▶ **WHAT IS REQUIRED**
Report, from the records below, every line where the word "window" appears.

═════ PROVIDED RECORDS

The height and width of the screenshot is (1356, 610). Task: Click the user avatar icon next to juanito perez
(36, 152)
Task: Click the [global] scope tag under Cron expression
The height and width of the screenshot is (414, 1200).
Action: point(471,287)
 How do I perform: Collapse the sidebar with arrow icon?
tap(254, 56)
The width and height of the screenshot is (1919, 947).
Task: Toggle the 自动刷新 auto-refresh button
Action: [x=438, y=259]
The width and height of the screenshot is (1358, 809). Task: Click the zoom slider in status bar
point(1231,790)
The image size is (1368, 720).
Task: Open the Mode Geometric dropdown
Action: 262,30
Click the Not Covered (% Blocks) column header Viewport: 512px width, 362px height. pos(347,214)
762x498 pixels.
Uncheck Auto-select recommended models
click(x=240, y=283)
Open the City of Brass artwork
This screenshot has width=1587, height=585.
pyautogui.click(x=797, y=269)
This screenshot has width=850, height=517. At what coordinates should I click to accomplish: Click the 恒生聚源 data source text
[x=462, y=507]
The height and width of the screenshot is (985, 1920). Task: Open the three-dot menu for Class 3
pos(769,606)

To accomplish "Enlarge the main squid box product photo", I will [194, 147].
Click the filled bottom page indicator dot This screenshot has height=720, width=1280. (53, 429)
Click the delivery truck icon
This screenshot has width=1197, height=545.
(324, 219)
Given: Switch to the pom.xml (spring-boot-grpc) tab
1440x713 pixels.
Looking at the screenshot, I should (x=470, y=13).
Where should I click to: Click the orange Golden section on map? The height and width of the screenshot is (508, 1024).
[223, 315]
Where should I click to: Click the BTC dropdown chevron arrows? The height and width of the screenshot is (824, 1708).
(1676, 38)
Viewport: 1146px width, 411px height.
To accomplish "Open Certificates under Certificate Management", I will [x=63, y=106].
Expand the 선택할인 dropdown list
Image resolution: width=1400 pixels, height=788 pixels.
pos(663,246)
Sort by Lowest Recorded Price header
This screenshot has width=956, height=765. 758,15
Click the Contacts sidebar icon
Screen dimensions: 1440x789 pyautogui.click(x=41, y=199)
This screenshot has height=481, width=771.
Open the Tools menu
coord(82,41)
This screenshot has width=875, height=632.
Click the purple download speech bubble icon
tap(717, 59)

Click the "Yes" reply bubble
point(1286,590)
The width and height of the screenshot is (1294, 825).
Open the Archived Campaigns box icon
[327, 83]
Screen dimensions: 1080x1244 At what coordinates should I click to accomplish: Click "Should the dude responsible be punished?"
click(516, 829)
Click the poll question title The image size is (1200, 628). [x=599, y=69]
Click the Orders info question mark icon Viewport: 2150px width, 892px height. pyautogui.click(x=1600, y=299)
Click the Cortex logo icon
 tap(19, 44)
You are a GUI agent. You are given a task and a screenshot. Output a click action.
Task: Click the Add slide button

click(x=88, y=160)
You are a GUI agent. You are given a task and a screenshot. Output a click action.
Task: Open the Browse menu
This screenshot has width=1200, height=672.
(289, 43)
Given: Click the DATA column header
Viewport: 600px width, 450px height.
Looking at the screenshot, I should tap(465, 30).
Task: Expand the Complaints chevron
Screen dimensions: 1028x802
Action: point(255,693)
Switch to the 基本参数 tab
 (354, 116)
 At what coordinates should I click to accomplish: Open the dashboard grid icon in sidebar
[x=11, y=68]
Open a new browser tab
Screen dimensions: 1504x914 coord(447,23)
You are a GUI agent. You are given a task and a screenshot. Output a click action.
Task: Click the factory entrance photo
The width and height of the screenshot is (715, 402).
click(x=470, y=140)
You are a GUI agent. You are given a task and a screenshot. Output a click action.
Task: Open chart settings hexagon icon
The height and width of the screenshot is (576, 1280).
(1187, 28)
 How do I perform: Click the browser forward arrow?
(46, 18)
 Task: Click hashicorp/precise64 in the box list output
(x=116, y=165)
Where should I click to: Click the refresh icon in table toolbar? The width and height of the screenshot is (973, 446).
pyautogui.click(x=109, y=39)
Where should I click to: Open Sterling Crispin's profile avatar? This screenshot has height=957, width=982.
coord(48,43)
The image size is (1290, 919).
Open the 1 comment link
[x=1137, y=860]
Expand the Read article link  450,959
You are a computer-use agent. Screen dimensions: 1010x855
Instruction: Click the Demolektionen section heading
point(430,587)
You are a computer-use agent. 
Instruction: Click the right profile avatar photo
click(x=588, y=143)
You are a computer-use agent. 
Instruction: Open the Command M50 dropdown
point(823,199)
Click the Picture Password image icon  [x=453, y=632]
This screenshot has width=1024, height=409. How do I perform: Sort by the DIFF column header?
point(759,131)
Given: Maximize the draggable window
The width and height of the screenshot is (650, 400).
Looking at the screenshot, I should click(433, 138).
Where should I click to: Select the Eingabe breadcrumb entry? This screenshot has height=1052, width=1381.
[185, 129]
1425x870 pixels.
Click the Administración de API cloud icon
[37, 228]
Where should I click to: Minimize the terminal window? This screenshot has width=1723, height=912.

══════════

▶ **SOLUTION FOR THIS PROBLEM**
Given: Maximize the draggable window
Where should I click to: Minimize the terminal window? This screenshot has width=1723, height=912.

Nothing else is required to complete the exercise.